Thüringen hat zu niedrige Löhne

 

von Ingo Hagel 

 

SPD-Spitzenkandidat: „Thüringen hat zu niedrige Löhne“

Nur noch knapp zwei Wochen, dann wählen die Thüringer einen neuen Landtag. Für Wolfgang Tiefensee verheißt das nichts Gutes. 

In dem Artikel ist zu dieser kühnen Überschrift, die ja wohl impliziert, dass die Löhne –

abgebildet ist in dem Artikel – wohl nur als Symbolbild – ein Stahlarbeiter, der mit glühenden Stahldrähten hantiert –

angehoben werden sollten in Thüringen, nicht weiter ausgeführt, wie das denn geschehen soll. Wird Thüringen seine Wettbewerbsfähigkeit verlieren, wenn die Löhne angehoben werden? Wie soll es gehen, dass in Thüringen die Löhne angehoben werden und in anderen Ländern nicht? Und werden die Leute dann die –

doch offensichtlich dann teureren –

Produkte aus Thüringen immer noch kaufen? Wird Thüringen –

beziehungsweise werden zum Beispiel die Stahlarbeiter dort –

überhaupt noch gebraucht innerhalb des gesamtdeutschen Stahlgewerbes? Oder täte es dem gesamtdeutschen Stahlgewerbe nicht besser, wenn Überkapazitäten vom Markt genommen würden? Was natürlich Entlassungen und Werksschließungen in Thüringen bedeuten würde. Mit diesen Gedanken kann man natürlich kein SPD-Wahlkampfgeplapper veranstalten, aber es könnte die nackte Wahrheit sein.

 

Nun wird in der Sozialen Dreigliederung Rudolf Steiners die Verteilung des Kapitals an Wirtschaftsbetriebe 

weder von Parteien noch von deren „Spitzenkandidaten“ geregelt, sondern vom freien Geisteslebens (GA 23 Seite 98):

… Wer einen solchen Sinn hat, der wird durchschauen, wie die wirtschaftliche Produktivität gefördert wird, wenn die auf Kapitalgrundlage ruhende Leitung des Wirtschaftslebens in dem Gebiete des freien Geisteslebens seine Wurzeln hat. Das bloß wegen des Profites vorhandene Interesse am Kapital und seiner Vermehrung kann nur dann, wenn diese Voraussetzung erfüllt ist, dem sachlichen Interesse an der Hervorbringung von Produkten und am Zustandekommen von Leistungen Platz machen. …

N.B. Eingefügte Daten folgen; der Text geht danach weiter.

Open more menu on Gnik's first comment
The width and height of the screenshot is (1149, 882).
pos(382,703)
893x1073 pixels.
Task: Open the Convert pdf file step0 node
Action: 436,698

Das ist das eine: Wirtschaftsleben und Rechtsleben (Politik) müssen getrennt werden. Nicht mehr die Politik (Rechtsleben) ist es, die bestimmt, welcher Wirtschaftsbereich mit Kapital (zum Beispiel Subventionen) unterstützt werden soll, sondern das freie Geistesleben –

das wir natürlich nicht haben, aber das ist egal: diese Dinge müssen einfach in ihrer Klarheit dargestellt werden.

 

Ist auf diese Weise der heute vor sich gehenden krebsartigen Wucherung des Wirtschaftslebens und dem

bloß wegen des Profites vorhandenen Interesse am Kapital und seiner Vermehrung

schon mal ein erster Riegel vor geschoben, so werden weiterhin die in der Sozialen Dreigliederung gegebenen Verhältnisse eines assoziativen Wirtschaftens dafür sorgen, dass Wirtschaft nicht mit Blick auf die persönlichen Profitinteressen des Unternehmers betrieben wird, sondern mit Blick auf den Bedarf und das Allgemeinwohl der sozialen Gemeinschaft. Die Gemeinschaft der Wirtschaftsbetriebe/Unternehmen, die ein bestimmtes Produkt herstellen, werden  unter diesen Verhältnissen der Sozialen Dreigliederung einen Blick dafür bekommen, wie vieler Betriebe es bedarf, um diese Bedürfnisse einer sozialen Gemeinschaft –

zu angemessenen und ein menschenwürdiges Leben der Arbeiter ermöglichenden Preisen – Siehe dazu auch hier auf Umkreis-Online die Rubrik Leiharbeit und Werkverträge –

zu befriedigen. Es wird dann diese Assoziation der Unternehmen sein, die dann – zum Beispiel – durchaus ein Interesse daran haben wird, einen Betrieb innerhalb dieser assoziativen  Wirtschaftsgemeinschaft, der unter den Schwierigkeiten leidet, Zinsen für aufgenommene Kredite zu zahlen, gemeinschaftlich finanziell zu helfen, weil es eben nicht um den eigenen Profit des Einzelunternehmers und nicht um Verdrängungspolitik der Unternehmen geht, sondern um den sachgemäßen Dienst an der Gemeinschaft und deren Versorgung mit Produkten. Rudolf Steiner schildert das hier an dieser Stelle (GA 23 Seite 126) so:

Ein Sinn für das Allgemeininteresse kann sich durch die Verwirklichung solcher Impulse entwickeln, welche das Produzieren auf eine gesunde Grundlage stellen und den sozialen Organismus vor Krisengefahren bewahren. – Auch wird eine Verwaltung, die es nur zu tun hat mit dem Kreislauf des Wirtschaftslebens, zu Ausgleichen führen können, die etwa aus diesem Kreislauf heraus als notwendig sich ergeben. Sollte, zum Beispiel, ein Betrieb nicht in der Lage sein, seinen Darleihern ihre Arbeitsersparnisse zu verzinsen, so wird, wenn er doch als einem Bedürfnis entsprechend anerkannt wird, aus andern Wirtschaftsbetrieben nach freier Übereinkunft mit allen an den letzteren beteiligten Personen das Fehlende zugeschossen werden können. 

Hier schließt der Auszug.